A Luxury Retail Revival at Airports Around the World

Photo from Barron's

By Barron’s

When you walk into Berlin’s new Berlin-Brandenburg Airport, which opened last November after a US$7 billion construction over nine years, one thing you might not expect to see is the new Omega boutique, the Swiss luxury watch brand known for selling high-end wrist watches for roughly US$20,000.

It doesn’t fit with a city renowned for its graffiti, techno, and open-air parties. But with many shopping malls going bankrupt and closing across the world,, one of the few places left where luxury retail can truly thrive is in airports. Airport retail is expected to be a US$40 billion industry by 2027, according to a report by Allied Market Research. Perfume and cosmetics are expected to dominate (two-fifths of the global airport market) with wine and spirits secondarily.

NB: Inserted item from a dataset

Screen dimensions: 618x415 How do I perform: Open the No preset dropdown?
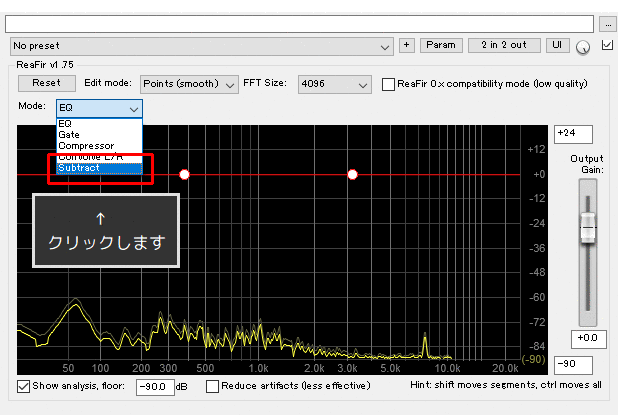tap(202, 46)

“It’s clear that consumers still want to buy luxury goods, and this, along with the brands’ ability to adapt and innovate, is driving a return to growth in the market,” says Claudia D’Arpizio, a partner with Bain & Company, a luxury goods advisory firm Bain & Company, which recently released their spring study.

Yes, there’s the obvious e-commerce renaissance with online orders, but airports are in on that, too. With the sharp decline in travel during 2020, airports started bringing their retail presence online. Take London’s Heathrow Airport, which sells luxury products online at their Heathrow Boutique, including Burberry, Cartier, Rolex, and Estee Lauder. Milan’s Malpensa airport recently opened an online luxury boutique boasting over 2,000 products from luxury brands, which are available for passengers at pick-up points.

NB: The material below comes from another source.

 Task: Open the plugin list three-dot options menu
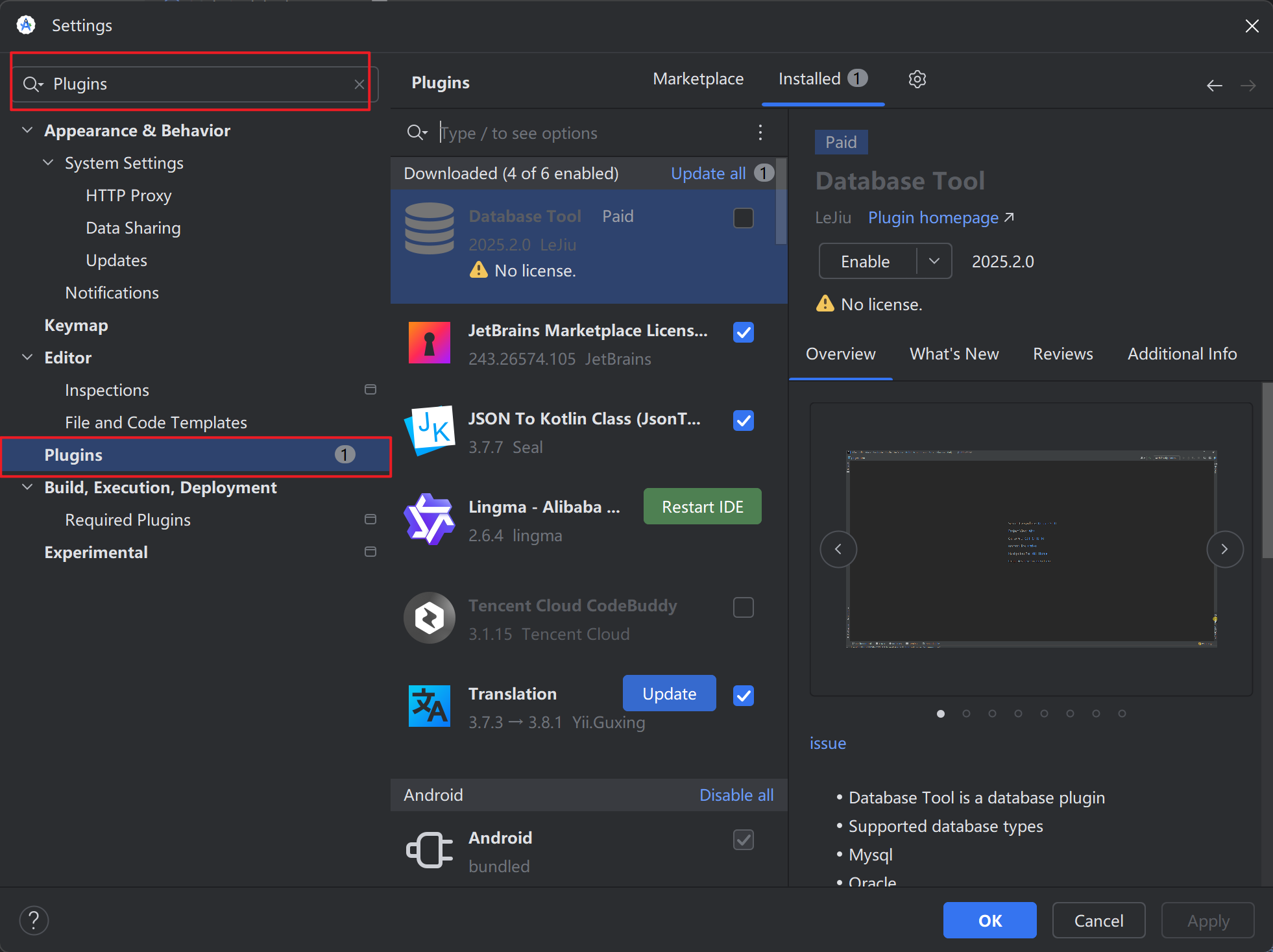(x=760, y=133)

In Australia, the new BNE Marketplace from Brisbane airport is an online boutique selling a variety of luxury products, including bottles of Moët Champagne and Bose headphones. It was launched last April as an “e-commerce solution when our foot traffic was down by 98%,” says Rachel Bronish, Brisbane Airport’s media and corporate communications manager. “Our International Terminal, which had US$70 million worth of product, was no longer able to sell due to border closures.”